BIS vs Janet Yellen

BarroMetrics Views: BIS vs Janet Yellen

The recent war of words between the BIS and Janet Yellen is instructive for two reasons:

  • It clearly sets out the two divergent views on the impact of QE and the consequences of this policy. In this regard, I am firmly in the camp of the BIS. It’s worth noting that the main stream press e.g. FT is in Yellen’s camp.
  1. For the two opposing views see: You will have to subscribe (free). Well worth subscribing.
  2. Yellen’s retort:,
  3. FT’s view:
  • It’s further evidence that we’re likely to see some climatic price action in the markets around Nov 2014 to Mar 2015.
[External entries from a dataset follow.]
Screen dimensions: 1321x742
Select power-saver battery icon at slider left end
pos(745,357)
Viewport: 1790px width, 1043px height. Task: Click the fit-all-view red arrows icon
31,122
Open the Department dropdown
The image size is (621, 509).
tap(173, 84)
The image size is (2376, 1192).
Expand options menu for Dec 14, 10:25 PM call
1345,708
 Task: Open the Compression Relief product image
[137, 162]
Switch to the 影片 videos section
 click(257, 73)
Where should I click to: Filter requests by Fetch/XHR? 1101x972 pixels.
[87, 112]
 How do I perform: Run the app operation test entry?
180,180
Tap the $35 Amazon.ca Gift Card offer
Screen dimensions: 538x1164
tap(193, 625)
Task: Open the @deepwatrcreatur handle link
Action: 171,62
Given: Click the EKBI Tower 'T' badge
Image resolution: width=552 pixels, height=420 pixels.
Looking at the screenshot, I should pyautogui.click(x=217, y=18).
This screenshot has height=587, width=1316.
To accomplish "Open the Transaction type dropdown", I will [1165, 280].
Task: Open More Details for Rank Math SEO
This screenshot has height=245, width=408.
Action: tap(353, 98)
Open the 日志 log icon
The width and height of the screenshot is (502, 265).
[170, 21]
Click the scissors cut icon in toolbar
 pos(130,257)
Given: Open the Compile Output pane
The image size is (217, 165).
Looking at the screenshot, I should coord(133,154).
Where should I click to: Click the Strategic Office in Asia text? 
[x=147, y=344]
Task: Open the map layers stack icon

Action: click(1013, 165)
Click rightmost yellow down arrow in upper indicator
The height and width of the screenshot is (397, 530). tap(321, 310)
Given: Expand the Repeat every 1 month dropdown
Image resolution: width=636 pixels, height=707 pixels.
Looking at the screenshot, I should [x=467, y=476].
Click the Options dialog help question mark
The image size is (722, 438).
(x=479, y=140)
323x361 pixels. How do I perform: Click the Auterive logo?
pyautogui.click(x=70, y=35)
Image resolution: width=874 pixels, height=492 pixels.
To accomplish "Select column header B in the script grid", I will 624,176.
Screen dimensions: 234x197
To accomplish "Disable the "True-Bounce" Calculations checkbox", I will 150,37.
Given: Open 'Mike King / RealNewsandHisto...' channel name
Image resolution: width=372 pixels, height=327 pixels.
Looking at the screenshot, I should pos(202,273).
What further evidence you may ask?

I think the most important was the S&P’s response to the Non-Farm payrolls. Putting aside the question on whether the number is robust, if I believed that US stocks are being driven by QE, then we’d expect a strong Non-Farm Payrolls to cause a drop, right? Instead we saw a rally to new highs.

What this tells me is the US stock market is now entering a ‘euphoria bubble stage’ driven by the belief that the FED will not raise rates in the foreseeable future, no matter what. Certainly Yellen’s reply to the BIS shores up that belief.

That being the case, we’d need a Black Swan to shake the belief. I can see at least three possibilities on the horizon:

  1. The consequences of FACTA. Will this lead to the abandonment of the US$ as the world’s reserve currency? Of the three, this has the longest time horizon.
  2. China’s property is coming to an end. Since property prices account for 13% of GDP, every time prop prices drop 50%, we’ll see about a 2% drop from GDP. This means, at best, unlike the 2007-2008 crisis, China will not be able to assist the West. And, if the property bust is worse than expected, it may precipitate the West’s own bust.
  3. The call yesterday by Fabrice Bregier, chief executive of Airbus, for the ECB to intervene to push down the EURUSD, may be sign that the currency wars may be starting in earnest. This could be a catalyst for a higher wages etc…..which would then place pressure on the FED to raise rates.